Crise no financiamento humanitário

O ataque ocorreu apenas dois dias após Grande avaliar a situação do país como “muito frágil”. A falta de segurança é agravada pelo atraso do financiamento humanitário, que resultou no encerramento de vários programas de saúde.

A situação no Iêmen é considerada a pior crise humanitária do mundo, com cerca de 80% da população total de 24,1 milhões de pessoas necessitando de ajuda e proteção.

O Plano de Resposta Humanitária 2019 para o Iêmen requer 4,2 bilhões de dólares para prestar assistência a mais de 20 milhões de iemenitas, mas o projeto encontra-se apenas 34% financiado.

Em fevereiro, países doadores prometeram 2,6 bilhões de dólares para atender necessidades urgentes, mas até o momento menos de metade do valor foi recebido.

**ENUNCIADO**
Transcreva, do trecho sobre a crise humanitária no Iêmen, a parte que se inicia nas palavras que contêm "O Plano de Resposta" e termina em "valor foi recebido.".

**DADOS EM ANÁLISE**
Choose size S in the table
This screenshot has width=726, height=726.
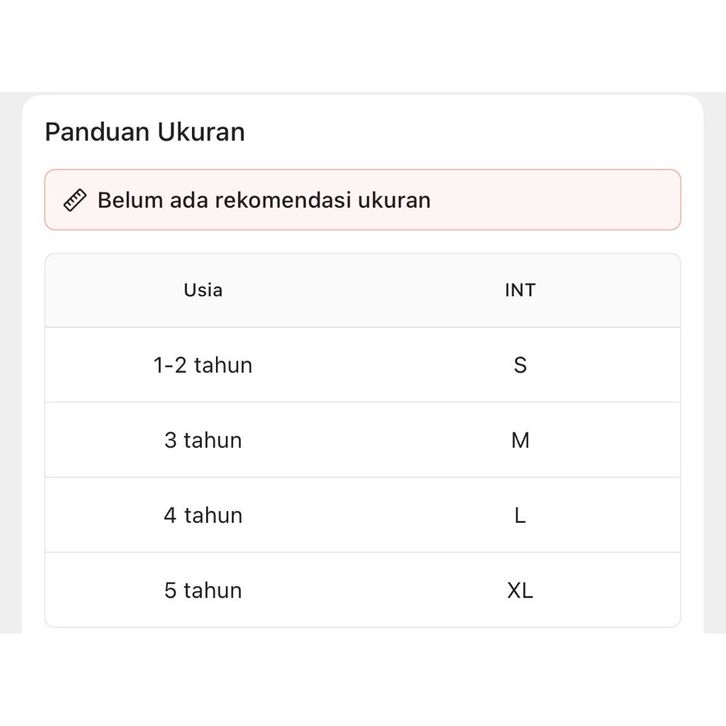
--
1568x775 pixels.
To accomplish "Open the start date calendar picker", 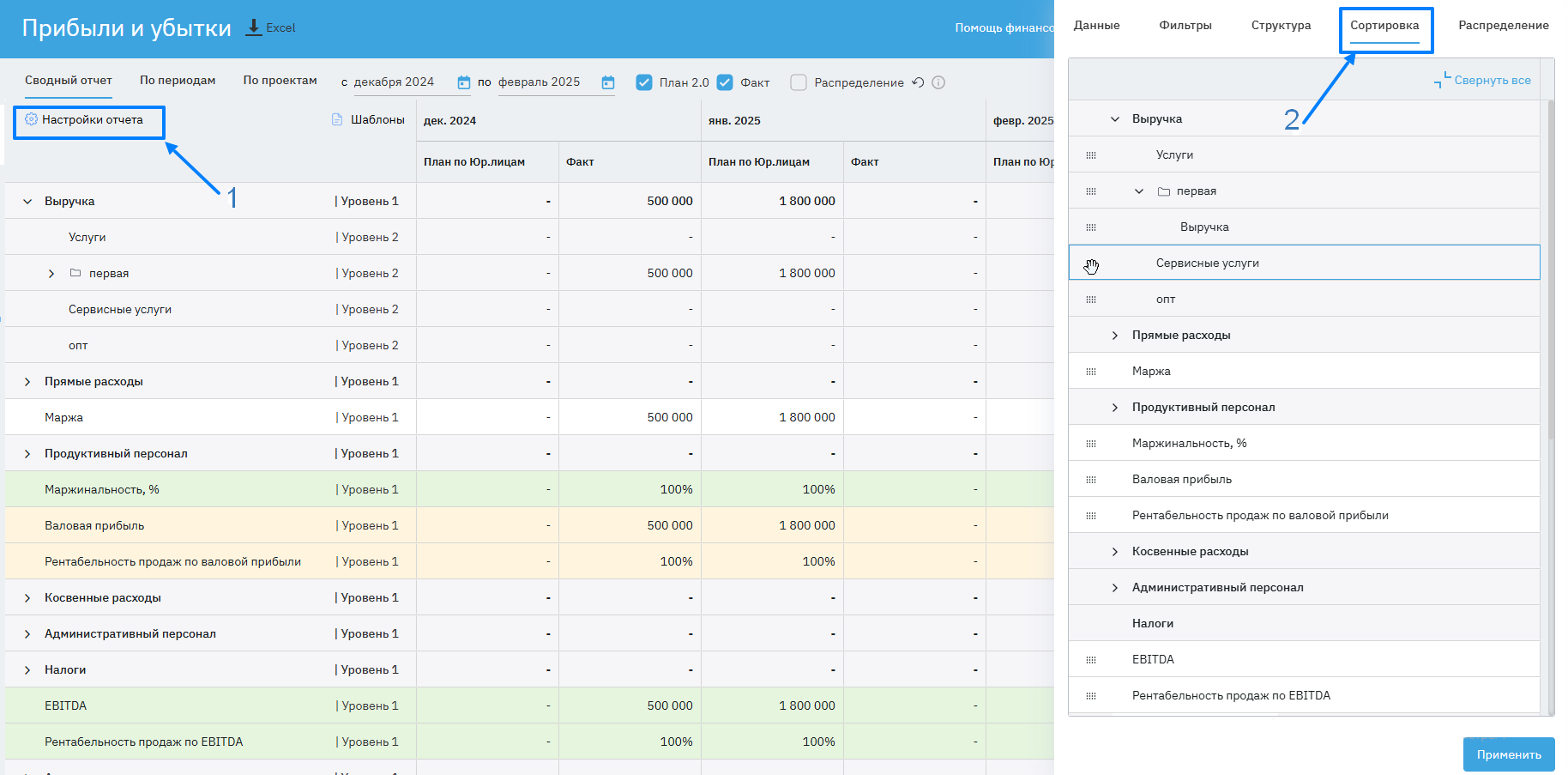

**RESPOSTA ESCRITA**
O Plano de Resposta Humanitária 2019 para o Iêmen requer 4,2 bilhões de dólares para prestar assistência a mais de 20 milhões de iemenitas, mas o projeto encontra-se apenas 34% financiado.

Em fevereiro, países doadores prometeram 2,6 bilhões de dólares para atender necessidades urgentes, mas até o momento menos de metade do valor foi recebido.